> **Your assignment**
Would you give back exactly the lines from the line with "How do I perform: Click" through the end of the entries below, both included, but none of the pictures?

> **Records to use**
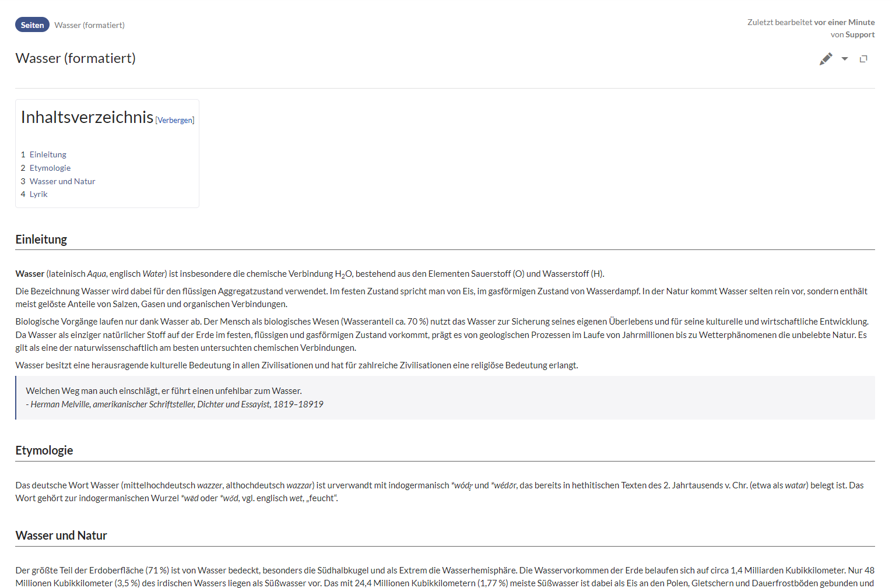Click the Inhaltsverzeichnis heading text
Image resolution: width=892 pixels, height=588 pixels.
[87, 117]
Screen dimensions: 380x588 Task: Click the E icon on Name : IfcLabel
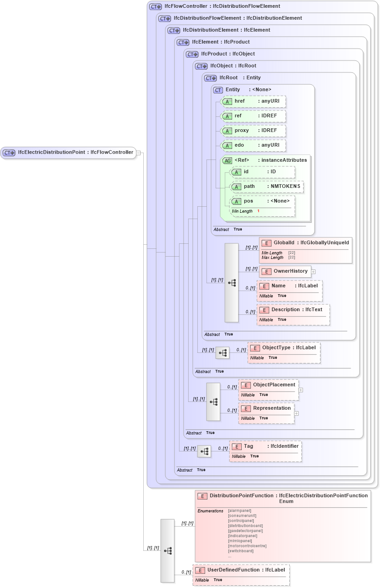[x=264, y=286]
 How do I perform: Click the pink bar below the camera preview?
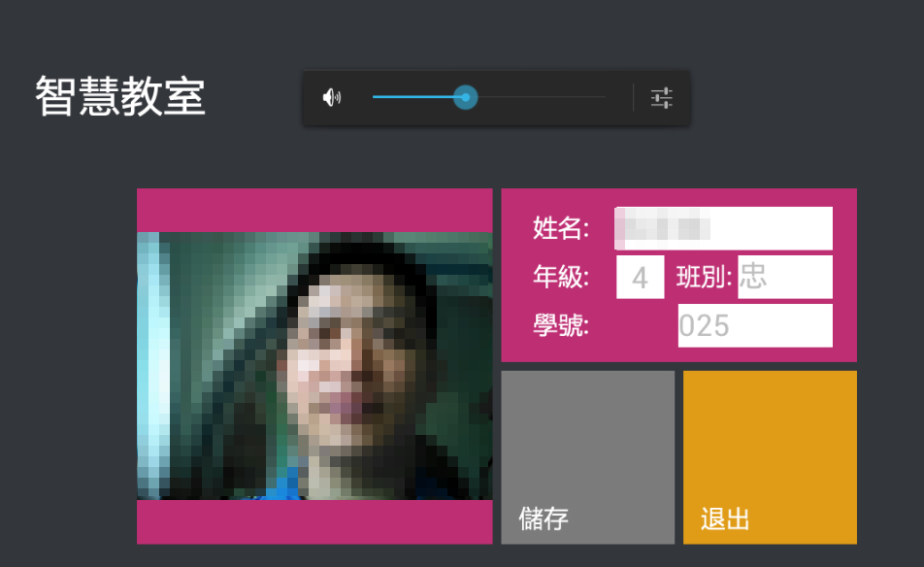pyautogui.click(x=314, y=522)
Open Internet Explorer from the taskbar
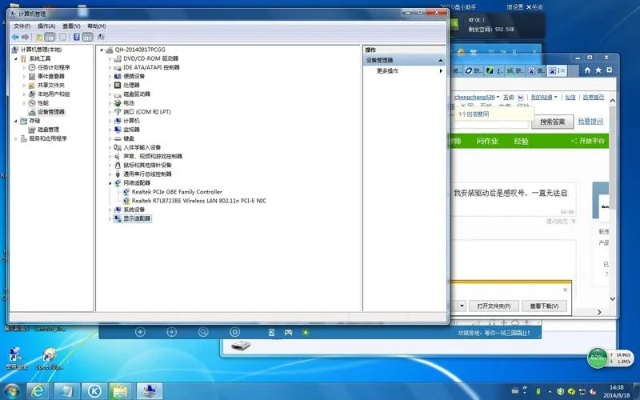Viewport: 640px width, 400px height. [39, 389]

> **Solution for this task**
 How do I perform: Click the pink bar below the camera preview?
pyautogui.click(x=314, y=522)
Open Internet Explorer from the taskbar
Viewport: 640px width, 400px height. [39, 389]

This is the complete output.